I glanced up at the sky—still velvet and dusted with stars. “Couldn’t have been more than an hour?” Kara’s spell could have had me on my back for a week. Had she planned it that way? Perhaps I was growing less susceptible. “Two hours?”
Hennan shrugged.
“Come on.” And I snatched the lantern before leading off. The voices of Garyus and the Red Queen followed me, sounding somewhere deep behind my imagination.
I hurried along, taking turnings at random, unhooding the lantern only when some or other obstacle presented itself—the damaged hood leaked enough illumination the rest of the time to stop me running into walls. I kept my eyes on the patch of light before me—whenever I glanced at the dark I saw the lines of Garyus’s room written across it. He seemed less damaged back then but surely he knew no king so crooked as he ever sat upon a throne. Still, children hope in ways adults find hard to imagine. They carry their dreams before them, fragile, in both arms, waiting for the world to trip them.
I ran, trailing other people’s lives and dreams, and each time I slowed they caught up, surging around me to fill the night so that I had to wade through the images, through scents, memories of a touch, struggling all the while not to be dragged down beneath them and cast into one of those endless sleeps that had plagued my journey south.
In time the visions lessened and we came to broader streets where the occasional person still came and went despite the hour. The morning couldn’t be very far away and I felt I could ward off the memories that my blood had sparked, at least until I had to sleep—what dreams might come then I couldn’t say. Sageous would have to fight Kara’s magic if he wanted a place on stage. I pulled Hennan to the side of the road and sat with my back against the wall, slumped.

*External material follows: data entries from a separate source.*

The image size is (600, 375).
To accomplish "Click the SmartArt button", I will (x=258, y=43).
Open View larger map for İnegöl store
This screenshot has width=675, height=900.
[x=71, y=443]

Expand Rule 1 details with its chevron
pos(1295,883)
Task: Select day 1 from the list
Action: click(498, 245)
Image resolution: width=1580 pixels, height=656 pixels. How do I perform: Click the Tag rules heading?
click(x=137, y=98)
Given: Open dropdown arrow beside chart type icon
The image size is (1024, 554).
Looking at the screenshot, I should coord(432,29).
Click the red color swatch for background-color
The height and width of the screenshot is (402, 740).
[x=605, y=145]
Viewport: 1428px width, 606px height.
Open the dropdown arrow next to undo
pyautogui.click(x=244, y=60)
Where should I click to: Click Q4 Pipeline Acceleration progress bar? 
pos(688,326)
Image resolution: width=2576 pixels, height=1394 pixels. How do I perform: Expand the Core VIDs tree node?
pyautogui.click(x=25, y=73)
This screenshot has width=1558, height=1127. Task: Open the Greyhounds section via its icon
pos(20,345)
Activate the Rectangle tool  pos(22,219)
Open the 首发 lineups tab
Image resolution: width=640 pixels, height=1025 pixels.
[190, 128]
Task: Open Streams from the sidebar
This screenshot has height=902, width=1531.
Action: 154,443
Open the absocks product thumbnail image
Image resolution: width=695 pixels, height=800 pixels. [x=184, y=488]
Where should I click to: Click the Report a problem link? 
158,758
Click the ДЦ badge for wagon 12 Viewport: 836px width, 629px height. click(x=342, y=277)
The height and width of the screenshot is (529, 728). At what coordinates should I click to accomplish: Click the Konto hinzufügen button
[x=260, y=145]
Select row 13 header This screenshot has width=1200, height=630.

“We’ll wait for dawn.” I didn’t say what we’d do at dawn. Run away probably, but at least it sounded like a plan.
? ? ?
I could have taken Hennan’s twenty doubles off him. The fact that it was my gold in the first place only made it an easier thing to justify. I could have taken the boy’s money, left Kara senseless in the alley, bought a horse and ridden for the hills. I should have done that. I should have taken him by the ankles and shaken my florins out of him. Instead dawn found me staring across the width of Patrician Street at the high bronze doors of the Frauds’ Tower, and the silvered steel bulk of the clockwork soldier standing guard before it.